Could Housing Payment Delays Spark MBS Issues For Mortgage ETFs?

Just last week the regulator for mortgage companies Fannie Mae and Freddie Mac released news of a tolerance initiative for borrowers who can’t pay their loans because of financial hardships resulting from the effects of the coronavirus.

The Department of Housing and Urban Development, which includes the FHA loan program, announced the same information, prompting a potentially massive sense of relief for borrowers, who can now postpone payments without penalty.

According to the Fannie Mae website, the following options are available:

“If coronavirus has caused job loss, income reduction, sickness, or other issues that impact your ability to make your monthly mortgage payment, relief options are available.

There is one unforeseen side effect of this forbearance, however, which could cause significant issues. The mortgage servicers, the companies that collect monthly payments, are required to pass those payments on to the investors who own those loans in mortgage-backed securities even if the borrowers don’t pay, as well as to have to pay insurers and tax authorities, putting them under considerable duress if borrowers fail to make payments.

Under normal circumstances, servicers have the cash reserves to whether this delay in payments if it occurs on a smaller scale, but the industry is now facing a potentially massive wave of skipped mortgage payments.

“Nobody predicted the demand this would place on servicers, so they need an ability to have the liquidity to make it happen, and if there’s not some kind of ability through a liquidity facility, then the servicers won’t be able to meet their obligations to the investors and the whole process will break down,” said Bob Broeksmit, CEO of the Mortgage Bankers Association.

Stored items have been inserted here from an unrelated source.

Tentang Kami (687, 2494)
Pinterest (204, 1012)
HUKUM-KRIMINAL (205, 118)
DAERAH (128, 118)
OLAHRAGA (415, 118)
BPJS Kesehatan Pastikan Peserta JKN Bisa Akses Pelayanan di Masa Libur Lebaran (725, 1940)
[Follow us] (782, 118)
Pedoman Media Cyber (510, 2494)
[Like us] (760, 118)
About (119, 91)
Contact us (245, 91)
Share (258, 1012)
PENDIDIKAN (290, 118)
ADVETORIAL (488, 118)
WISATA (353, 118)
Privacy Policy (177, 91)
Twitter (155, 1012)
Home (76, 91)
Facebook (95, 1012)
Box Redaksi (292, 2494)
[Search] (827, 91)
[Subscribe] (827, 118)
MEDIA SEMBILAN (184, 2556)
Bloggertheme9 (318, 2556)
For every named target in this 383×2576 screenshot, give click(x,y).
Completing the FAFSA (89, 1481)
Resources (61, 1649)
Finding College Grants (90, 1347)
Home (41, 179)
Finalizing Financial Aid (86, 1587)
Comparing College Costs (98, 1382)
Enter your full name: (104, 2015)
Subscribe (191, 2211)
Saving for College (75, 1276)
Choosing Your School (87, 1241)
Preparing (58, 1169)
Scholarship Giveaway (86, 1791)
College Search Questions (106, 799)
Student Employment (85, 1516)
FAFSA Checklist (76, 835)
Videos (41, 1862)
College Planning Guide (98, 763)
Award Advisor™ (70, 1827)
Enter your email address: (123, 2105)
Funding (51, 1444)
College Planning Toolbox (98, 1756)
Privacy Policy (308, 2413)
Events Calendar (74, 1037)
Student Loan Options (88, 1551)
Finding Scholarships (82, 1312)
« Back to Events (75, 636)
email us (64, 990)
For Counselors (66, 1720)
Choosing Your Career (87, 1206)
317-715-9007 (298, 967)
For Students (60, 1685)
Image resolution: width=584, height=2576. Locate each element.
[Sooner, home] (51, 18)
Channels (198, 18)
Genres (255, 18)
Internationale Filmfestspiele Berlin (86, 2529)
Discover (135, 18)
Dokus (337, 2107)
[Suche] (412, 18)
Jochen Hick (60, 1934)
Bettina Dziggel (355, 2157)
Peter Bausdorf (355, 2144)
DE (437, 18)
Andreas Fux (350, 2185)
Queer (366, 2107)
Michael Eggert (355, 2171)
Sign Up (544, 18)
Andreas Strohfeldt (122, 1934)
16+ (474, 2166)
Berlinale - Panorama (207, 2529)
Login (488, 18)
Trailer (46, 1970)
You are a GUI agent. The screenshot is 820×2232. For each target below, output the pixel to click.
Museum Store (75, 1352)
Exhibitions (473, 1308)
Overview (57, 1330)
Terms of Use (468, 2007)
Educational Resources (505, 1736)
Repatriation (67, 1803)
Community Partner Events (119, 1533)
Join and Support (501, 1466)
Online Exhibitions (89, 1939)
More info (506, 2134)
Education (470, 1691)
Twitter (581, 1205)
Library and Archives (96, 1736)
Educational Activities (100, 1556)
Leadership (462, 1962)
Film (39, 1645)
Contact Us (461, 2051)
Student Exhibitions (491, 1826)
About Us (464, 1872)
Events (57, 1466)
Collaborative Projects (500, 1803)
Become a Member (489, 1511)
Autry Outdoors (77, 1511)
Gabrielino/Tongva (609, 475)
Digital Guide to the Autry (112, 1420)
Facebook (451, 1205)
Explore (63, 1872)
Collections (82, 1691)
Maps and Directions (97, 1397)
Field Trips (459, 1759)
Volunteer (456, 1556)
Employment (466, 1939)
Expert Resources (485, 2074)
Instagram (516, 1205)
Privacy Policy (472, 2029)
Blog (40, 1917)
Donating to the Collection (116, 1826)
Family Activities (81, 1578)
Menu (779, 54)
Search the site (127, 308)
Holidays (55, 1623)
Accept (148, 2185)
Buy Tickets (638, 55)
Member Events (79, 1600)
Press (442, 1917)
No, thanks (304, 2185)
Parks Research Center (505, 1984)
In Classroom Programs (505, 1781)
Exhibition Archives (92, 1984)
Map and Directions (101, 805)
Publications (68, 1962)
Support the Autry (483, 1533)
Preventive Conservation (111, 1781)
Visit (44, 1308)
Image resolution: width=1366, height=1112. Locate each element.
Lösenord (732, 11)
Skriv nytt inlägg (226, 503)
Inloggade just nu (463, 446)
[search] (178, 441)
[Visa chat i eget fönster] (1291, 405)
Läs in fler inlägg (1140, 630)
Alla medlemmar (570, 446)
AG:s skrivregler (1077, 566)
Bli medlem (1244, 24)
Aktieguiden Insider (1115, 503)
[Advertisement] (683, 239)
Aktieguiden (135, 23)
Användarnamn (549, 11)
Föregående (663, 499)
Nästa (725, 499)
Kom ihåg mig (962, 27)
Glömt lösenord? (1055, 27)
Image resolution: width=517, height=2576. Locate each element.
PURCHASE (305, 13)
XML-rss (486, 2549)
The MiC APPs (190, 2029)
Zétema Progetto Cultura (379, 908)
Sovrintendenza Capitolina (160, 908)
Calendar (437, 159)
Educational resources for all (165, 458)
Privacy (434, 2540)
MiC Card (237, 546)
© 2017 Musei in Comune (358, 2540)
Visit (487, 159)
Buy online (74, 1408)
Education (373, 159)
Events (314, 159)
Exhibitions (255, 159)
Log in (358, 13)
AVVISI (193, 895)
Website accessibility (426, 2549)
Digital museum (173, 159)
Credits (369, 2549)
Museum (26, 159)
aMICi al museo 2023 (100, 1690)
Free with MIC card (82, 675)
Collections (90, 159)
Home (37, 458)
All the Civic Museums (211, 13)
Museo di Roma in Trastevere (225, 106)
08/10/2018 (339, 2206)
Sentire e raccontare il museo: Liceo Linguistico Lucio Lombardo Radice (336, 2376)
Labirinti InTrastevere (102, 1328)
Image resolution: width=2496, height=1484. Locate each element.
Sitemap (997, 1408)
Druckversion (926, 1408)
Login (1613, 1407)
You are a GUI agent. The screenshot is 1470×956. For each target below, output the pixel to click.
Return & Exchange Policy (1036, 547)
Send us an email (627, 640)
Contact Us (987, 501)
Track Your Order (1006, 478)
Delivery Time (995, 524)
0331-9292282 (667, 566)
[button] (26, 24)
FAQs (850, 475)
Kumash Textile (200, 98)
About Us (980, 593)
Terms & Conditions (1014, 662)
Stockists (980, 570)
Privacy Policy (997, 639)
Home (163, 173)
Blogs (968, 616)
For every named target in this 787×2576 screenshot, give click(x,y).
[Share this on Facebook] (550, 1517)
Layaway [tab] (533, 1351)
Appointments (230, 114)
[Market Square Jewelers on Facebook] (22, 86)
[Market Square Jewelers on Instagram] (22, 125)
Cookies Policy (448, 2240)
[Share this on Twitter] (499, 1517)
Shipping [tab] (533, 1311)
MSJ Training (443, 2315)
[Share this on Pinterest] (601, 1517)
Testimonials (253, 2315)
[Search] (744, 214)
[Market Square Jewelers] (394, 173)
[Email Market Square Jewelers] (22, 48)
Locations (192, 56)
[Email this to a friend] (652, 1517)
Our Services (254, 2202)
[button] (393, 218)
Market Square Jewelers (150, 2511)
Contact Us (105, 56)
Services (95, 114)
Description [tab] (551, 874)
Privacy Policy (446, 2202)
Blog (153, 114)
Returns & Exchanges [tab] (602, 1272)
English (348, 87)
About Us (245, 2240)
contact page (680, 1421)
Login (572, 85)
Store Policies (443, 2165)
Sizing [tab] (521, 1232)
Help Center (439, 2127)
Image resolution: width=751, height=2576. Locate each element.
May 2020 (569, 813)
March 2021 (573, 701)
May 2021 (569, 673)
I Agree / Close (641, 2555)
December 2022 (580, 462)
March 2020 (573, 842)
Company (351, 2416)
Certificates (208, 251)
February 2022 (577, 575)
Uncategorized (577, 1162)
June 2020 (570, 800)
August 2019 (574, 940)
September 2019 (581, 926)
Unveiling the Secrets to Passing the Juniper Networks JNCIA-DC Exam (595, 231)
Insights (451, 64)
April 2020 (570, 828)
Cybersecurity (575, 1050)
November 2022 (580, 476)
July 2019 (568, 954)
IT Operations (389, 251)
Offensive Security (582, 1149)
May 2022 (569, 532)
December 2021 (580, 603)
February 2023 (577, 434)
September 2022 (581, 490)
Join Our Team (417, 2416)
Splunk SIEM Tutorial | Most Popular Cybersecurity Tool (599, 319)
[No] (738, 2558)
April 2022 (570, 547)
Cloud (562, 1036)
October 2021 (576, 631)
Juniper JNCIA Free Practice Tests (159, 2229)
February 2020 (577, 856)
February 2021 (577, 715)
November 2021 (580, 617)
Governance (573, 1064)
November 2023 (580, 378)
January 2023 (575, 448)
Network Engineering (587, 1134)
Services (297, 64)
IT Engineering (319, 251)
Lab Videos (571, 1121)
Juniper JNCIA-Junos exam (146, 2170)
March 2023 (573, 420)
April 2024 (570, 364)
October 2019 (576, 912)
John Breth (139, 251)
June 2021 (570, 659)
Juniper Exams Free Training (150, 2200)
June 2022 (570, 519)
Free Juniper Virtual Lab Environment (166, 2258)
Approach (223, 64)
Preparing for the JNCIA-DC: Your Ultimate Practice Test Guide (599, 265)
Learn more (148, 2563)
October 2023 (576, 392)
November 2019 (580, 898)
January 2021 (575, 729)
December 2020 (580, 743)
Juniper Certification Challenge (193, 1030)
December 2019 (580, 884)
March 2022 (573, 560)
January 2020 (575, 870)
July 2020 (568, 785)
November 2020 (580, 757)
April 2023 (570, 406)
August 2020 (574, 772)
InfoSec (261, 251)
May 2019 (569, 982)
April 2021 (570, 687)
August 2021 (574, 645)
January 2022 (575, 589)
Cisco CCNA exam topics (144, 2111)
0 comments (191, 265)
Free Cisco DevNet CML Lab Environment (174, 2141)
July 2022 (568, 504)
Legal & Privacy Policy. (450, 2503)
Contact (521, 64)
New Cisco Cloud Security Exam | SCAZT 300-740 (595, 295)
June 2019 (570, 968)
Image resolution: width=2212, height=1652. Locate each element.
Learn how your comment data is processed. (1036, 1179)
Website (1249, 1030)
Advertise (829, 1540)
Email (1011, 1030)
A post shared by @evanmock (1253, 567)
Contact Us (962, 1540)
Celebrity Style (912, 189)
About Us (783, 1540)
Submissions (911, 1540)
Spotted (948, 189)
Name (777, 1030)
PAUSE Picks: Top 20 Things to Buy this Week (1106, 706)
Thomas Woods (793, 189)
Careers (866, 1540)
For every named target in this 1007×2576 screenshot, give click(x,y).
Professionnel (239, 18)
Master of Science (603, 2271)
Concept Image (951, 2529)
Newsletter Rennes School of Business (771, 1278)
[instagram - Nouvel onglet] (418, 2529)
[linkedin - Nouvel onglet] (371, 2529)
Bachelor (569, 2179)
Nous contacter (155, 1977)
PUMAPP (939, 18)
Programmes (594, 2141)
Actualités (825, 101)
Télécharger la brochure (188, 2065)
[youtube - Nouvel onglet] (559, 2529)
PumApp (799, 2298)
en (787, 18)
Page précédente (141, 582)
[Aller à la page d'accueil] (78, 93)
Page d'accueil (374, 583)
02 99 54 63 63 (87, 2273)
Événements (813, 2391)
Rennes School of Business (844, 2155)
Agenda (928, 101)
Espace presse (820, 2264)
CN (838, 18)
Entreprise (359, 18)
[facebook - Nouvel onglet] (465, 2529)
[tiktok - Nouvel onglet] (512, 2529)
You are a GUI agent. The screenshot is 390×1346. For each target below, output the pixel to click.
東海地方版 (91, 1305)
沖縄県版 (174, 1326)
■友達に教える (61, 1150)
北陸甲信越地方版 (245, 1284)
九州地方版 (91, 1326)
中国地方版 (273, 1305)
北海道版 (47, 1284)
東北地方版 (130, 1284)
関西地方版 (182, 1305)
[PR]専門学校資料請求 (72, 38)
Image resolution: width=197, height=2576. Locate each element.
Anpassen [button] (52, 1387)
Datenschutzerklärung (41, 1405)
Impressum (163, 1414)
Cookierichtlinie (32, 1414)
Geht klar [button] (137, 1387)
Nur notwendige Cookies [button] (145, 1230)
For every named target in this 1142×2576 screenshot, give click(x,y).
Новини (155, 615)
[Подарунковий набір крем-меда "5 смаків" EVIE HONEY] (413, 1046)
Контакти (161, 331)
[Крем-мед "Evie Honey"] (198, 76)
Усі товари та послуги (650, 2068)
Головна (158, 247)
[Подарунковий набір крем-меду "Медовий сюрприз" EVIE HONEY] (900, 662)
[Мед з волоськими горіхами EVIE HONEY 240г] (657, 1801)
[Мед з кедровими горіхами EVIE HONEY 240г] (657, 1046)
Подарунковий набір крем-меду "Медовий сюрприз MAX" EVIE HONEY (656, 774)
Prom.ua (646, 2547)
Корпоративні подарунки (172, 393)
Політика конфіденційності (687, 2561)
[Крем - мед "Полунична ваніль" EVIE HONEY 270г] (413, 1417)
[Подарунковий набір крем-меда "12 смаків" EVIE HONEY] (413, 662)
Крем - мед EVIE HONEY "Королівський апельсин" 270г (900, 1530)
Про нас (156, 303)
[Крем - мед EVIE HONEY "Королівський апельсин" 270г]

“The risk to the servicing industry is that the demands on advancing these payments to the investors will outstrip their cash ability to do so,” he added.

To seek aid for the potentially damaging issue, the Mortgage Bankers Association sent a letter late Sunday to Federal Reserve Chairman Jerome Powell and Treasury Secretary Steven Mnuchin, requesting help for mortgage servicers.

“While a mortgage servicer might have some additional flexibility for loans held on its balance sheet, advancing is required for loans that back Fannie Mae, Freddie Mac, or Ginnie Mae MBS – which constitute over 60% of the mortgage market,” Broeksmit wrote in the letter.

“Widespread, national borrower forbearance at the levels being proposed in response to the COVID-19 outbreak, however, extends well beyond any servicer advance obligations previously envisioned, and is beyond the capacity of the private sector alone to support,” he wrote.

While the Vanguard Mortgage-Backed Securities Index Fund ETF Shares (VMBS) has yet to show signs of strain due to the information, with the fund up roughly 0.5%, even as stocks continue to tread lower, the First Trust Low Duration Opportunities ETF (LMBS) is off 1.42% today amid the news.